**Directions for this task**
Transcribe all of the data exactly. Omit the pictures.

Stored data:
┏━━

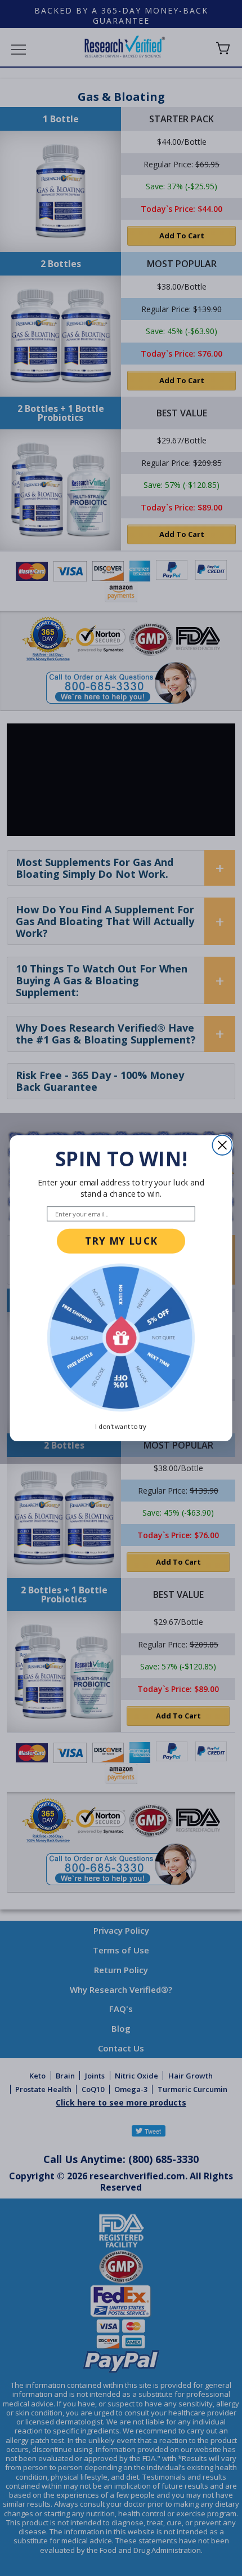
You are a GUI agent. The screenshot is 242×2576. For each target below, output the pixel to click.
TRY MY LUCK (121, 1240)
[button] (121, 1337)
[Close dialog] (222, 1144)
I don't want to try (120, 1426)
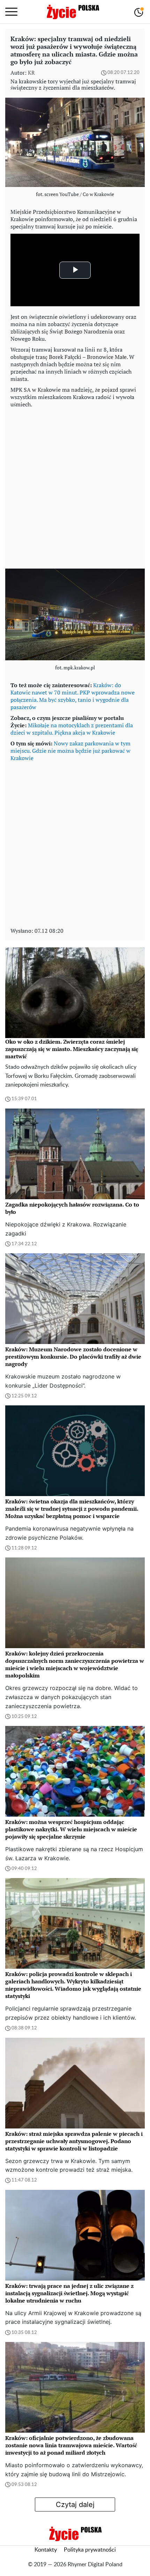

┗━━

**Solved problem**
You are a GUI agent. The screenshot is 242×2576. For each target below, output the pixel to click.
TRY MY LUCK (121, 1240)
[button] (121, 1337)
[Close dialog] (222, 1144)
I don't want to try (120, 1426)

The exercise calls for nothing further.